**Tasks to complete:**
1. Can you sum up the passage on metrics and civic culture in two sentences?
2. Could you repeat the part of the passage on metrics and civic culture starting with "Just recently, the" and going on through "and everyday people."?
3. Would you write the next part of the passage on metrics and civic culture, picking up after its final sentence?

**Given text:**

Efforts to set metrics so that we know what we want to accomplish makes imminent sense. Without knowing where we are going, it is hard to know if we have ever arrived. And measuring impact allows us to know “what works.” It’s possible to determine which interventions are successful and which aren’t. Why would we not want to know this? So, yes, let’s use data, let’s set goals, and let’s measure impact so we can figure out how best to deploy limited resources.
But this is my plea: Let’s also be discerning as we pursue this path.
Just recently, the Collective Impact Forum (an initiative of the Aspen Institute Forum for Community Solutions and FSG) published an article I wrote, “Putting Community in Collective Impact.” In it, I make the case that understanding and strengthening a community’s civic culture is as important to collective efforts as using data, metrics and measuring outcomes. After all, civic culture is the container in which all change in communities occurs. A weak civic culture will undermine the best of intentions and the most rigorous of analyses and plans.
For change to happen, trust and community ownership must form, people need to engage with one another, and we need to create the right underlying conditions and capacities for change to take root and spread. It takes being aware of the readiness and appetite for change among leaders, groups and everyday people.

**Data block:**
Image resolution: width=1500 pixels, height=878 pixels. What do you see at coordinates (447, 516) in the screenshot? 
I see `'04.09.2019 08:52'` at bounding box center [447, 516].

**Answers to each task:**
1. Using data, setting goals and measuring impact make sense because they show what works and how best to deploy limited resources, but the author urges being discerning along that path. In an article published by the Collective Impact Forum, the author argues that understanding and strengthening a community's civic culture is as important as data and metrics, since change needs trust, community ownership, engagement and readiness for change among leaders, groups and everyday people.

2.
Just recently, the Collective Impact Forum (an initiative of the Aspen Institute Forum for Community Solutions and FSG) published an article I wrote, “Putting Community in Collective Impact.” In it, I make the case that understanding and strengthening a community’s civic culture is as important to collective efforts as using data, metrics and measuring outcomes. After all, civic culture is the container in which all change in communities occurs. A weak civic culture will undermine the best of intentions and the most rigorous of analyses and plans.
For change to happen, trust and community ownership must form, people need to engage with one another, and we need to create the right underlying conditions and capacities for change to take root and spread. It takes being aware of the readiness and appetite for change among leaders, groups and everyday people.

3.
My urgent warning about impact is that it can cast a spell over us, where we become so consumed with data, metrics and measuring outcomes that we take our eye off of the community itself. We may fail to see people – and our common humanity – involved in this common enterprise we call community. We may forget that simply because we know “what works” does not mean that we know “how things work” – that is, how change comes about and evolves in communities.
After all, communities are organic systems. We cannot control or simply impose solutions on them. What’s more, simply because we set a shared destination does not mean that our pre-planned route is either the right one or even a good one. Changes in communities emerge over time and we must spend as much time re-calibrating our efforts as we do planning them.
So, by all means, let’s use data, let’s set goals, and let’s figure out what works. And at the same time, let’s also re-commit ourselves to be discerning in how we pursue this path.